---------- Rows
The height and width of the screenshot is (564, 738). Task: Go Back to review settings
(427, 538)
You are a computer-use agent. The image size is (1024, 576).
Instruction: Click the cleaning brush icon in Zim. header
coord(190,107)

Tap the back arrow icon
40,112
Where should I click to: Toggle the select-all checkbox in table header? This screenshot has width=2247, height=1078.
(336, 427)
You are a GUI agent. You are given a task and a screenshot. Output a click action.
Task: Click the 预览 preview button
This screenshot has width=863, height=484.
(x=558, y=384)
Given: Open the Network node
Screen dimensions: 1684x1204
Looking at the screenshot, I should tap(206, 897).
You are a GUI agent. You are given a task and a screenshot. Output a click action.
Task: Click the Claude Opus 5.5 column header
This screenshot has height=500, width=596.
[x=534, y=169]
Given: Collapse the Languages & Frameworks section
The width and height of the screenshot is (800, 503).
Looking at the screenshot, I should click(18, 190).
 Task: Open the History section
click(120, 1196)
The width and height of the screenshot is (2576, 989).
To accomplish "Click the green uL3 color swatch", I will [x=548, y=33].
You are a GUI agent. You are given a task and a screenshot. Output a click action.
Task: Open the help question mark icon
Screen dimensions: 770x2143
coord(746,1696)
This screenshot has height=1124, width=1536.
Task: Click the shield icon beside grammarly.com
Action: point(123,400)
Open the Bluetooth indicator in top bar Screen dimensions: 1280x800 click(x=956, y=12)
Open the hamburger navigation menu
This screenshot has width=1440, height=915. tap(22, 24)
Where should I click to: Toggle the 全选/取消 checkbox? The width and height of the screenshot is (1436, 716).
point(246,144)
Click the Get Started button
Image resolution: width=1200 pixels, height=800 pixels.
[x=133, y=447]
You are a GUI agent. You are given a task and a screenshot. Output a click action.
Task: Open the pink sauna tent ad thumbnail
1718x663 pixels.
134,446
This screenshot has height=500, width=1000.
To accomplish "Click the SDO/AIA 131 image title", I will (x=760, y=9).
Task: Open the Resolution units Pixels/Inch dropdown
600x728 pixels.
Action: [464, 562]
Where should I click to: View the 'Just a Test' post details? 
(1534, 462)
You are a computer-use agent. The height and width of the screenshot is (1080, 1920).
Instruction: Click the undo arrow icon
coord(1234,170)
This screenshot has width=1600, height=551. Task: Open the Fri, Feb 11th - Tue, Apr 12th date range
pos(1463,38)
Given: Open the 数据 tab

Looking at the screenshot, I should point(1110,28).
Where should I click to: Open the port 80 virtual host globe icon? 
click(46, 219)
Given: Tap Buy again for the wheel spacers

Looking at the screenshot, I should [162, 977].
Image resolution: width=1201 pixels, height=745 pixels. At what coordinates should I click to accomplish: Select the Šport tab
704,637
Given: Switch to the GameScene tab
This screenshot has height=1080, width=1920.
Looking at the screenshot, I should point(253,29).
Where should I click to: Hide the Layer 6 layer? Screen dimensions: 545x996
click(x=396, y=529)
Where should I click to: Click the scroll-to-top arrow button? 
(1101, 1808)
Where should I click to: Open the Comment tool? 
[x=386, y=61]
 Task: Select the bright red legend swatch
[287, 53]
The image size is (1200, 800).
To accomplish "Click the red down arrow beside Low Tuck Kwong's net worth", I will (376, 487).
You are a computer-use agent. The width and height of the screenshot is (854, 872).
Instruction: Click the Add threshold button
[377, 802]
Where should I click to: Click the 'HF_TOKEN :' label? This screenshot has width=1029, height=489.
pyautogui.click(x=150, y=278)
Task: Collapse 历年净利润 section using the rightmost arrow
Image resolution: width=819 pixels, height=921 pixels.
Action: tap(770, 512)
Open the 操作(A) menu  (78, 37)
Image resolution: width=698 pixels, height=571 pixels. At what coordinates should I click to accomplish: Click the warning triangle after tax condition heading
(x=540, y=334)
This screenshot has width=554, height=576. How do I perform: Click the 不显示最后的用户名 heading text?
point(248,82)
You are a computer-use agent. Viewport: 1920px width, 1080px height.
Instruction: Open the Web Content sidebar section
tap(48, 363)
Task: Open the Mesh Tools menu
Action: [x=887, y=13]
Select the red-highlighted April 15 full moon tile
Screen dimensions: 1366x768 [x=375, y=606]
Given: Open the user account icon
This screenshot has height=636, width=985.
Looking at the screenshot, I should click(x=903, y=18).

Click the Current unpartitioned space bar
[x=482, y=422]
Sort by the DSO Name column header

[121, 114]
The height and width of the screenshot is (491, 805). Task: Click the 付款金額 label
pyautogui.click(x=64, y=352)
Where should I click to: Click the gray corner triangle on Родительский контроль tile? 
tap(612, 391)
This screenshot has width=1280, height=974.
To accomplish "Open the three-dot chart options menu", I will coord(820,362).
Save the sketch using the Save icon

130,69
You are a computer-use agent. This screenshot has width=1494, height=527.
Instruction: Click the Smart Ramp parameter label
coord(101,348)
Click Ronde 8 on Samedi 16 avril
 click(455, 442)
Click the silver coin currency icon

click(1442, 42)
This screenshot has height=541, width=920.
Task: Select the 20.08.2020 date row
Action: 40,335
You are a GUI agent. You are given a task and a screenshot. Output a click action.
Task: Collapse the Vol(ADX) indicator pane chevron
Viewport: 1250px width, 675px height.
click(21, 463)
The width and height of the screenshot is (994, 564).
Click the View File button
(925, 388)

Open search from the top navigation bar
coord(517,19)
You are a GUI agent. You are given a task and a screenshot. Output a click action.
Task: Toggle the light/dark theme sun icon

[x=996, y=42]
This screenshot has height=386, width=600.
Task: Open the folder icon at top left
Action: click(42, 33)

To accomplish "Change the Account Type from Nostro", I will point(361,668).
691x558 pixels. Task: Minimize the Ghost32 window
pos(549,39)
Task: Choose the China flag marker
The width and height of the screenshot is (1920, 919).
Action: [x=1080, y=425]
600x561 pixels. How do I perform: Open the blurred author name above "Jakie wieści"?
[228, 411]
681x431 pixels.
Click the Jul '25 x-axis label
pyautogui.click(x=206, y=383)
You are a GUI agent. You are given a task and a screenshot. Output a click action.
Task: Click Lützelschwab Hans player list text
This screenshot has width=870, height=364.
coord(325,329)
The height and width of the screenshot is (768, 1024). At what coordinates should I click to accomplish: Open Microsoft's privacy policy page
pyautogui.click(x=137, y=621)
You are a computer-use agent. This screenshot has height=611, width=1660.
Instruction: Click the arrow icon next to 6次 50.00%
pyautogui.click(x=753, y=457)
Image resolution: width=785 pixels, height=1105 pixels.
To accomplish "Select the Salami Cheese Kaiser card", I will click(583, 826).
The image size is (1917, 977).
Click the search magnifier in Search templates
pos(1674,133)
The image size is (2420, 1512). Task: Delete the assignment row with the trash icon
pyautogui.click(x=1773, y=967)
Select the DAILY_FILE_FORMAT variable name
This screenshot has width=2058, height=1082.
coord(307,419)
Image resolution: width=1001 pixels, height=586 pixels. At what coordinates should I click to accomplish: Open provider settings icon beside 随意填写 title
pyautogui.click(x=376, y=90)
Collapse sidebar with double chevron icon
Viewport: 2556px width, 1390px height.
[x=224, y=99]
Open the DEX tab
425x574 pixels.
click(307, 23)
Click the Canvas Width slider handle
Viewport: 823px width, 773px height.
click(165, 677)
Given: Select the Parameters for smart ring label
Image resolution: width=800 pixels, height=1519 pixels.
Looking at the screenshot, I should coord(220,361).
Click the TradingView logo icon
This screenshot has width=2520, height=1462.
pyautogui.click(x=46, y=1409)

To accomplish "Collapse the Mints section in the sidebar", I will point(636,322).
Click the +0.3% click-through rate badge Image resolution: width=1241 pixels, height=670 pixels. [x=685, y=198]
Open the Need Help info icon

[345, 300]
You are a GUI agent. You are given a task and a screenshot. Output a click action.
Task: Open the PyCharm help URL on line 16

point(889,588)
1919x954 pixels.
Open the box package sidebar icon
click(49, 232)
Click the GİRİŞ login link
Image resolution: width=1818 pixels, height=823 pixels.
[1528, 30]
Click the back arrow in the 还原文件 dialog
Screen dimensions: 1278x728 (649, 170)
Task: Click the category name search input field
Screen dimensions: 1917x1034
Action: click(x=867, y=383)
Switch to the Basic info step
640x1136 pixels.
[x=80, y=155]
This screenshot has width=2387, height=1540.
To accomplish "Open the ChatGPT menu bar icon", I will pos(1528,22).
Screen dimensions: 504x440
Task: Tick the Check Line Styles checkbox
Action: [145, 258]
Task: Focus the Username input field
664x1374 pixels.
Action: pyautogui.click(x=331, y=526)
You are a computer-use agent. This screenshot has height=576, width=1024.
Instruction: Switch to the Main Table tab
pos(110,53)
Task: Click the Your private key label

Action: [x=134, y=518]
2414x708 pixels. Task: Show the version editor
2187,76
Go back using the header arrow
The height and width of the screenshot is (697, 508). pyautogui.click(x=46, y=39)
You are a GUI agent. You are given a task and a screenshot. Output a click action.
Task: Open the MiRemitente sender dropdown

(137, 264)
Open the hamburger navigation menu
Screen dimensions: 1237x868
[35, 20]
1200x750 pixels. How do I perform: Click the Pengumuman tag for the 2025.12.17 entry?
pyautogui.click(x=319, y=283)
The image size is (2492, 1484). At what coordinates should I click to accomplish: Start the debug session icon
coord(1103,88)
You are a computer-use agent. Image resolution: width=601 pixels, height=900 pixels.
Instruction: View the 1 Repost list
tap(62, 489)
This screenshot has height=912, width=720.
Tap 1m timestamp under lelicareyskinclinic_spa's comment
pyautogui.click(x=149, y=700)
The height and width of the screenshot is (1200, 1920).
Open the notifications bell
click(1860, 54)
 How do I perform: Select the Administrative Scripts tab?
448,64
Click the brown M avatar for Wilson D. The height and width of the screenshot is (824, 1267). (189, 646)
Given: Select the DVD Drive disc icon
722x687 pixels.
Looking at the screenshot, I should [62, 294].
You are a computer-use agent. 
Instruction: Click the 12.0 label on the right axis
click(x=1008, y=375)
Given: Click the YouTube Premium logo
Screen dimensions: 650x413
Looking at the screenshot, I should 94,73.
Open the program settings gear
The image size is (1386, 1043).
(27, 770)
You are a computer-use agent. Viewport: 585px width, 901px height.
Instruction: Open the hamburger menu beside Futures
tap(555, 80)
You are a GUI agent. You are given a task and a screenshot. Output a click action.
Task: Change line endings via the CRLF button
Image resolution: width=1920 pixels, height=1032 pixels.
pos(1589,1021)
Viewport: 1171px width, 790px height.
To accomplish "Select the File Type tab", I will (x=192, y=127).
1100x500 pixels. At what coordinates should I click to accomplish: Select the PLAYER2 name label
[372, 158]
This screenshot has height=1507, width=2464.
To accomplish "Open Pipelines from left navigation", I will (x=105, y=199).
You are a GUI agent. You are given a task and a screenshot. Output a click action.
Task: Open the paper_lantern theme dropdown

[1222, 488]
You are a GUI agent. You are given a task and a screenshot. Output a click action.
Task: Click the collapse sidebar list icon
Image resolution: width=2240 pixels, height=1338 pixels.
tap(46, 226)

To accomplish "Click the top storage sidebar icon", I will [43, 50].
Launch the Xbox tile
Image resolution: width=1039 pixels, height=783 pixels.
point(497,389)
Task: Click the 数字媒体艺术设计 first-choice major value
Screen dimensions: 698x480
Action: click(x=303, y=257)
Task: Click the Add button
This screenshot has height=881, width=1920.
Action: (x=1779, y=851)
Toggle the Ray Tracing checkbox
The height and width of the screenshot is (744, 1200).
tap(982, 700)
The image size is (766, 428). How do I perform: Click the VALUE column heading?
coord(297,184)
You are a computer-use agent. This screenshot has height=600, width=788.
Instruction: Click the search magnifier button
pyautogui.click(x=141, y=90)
--------------------
Aim of the exercise.
Write out every line of the data again, beginning at the line containing "Open the program settings gear" and going on through the line containing "[1222, 488]". Shift each coordinate in the answers by -79.

Answer.
Open the program settings gear
The image size is (1386, 1043).
(-52, 691)
You are a computer-use agent. Viewport: 585px width, 901px height.
Instruction: Open the hamburger menu beside Futures
tap(476, 1)
You are a GUI agent. You are given a task and a screenshot. Output a click action.
Task: Change line endings via the CRLF button
Image resolution: width=1920 pixels, height=1032 pixels.
pos(1510,942)
Viewport: 1171px width, 790px height.
To accomplish "Select the File Type tab", I will (x=113, y=48).
1100x500 pixels. At what coordinates should I click to accomplish: Select the PLAYER2 name label
[293, 79]
This screenshot has height=1507, width=2464.
To accomplish "Open Pipelines from left navigation", I will (x=26, y=120).
You are a GUI agent. You are given a task and a screenshot. Output a click action.
Task: Open the paper_lantern theme dropdown

[1143, 409]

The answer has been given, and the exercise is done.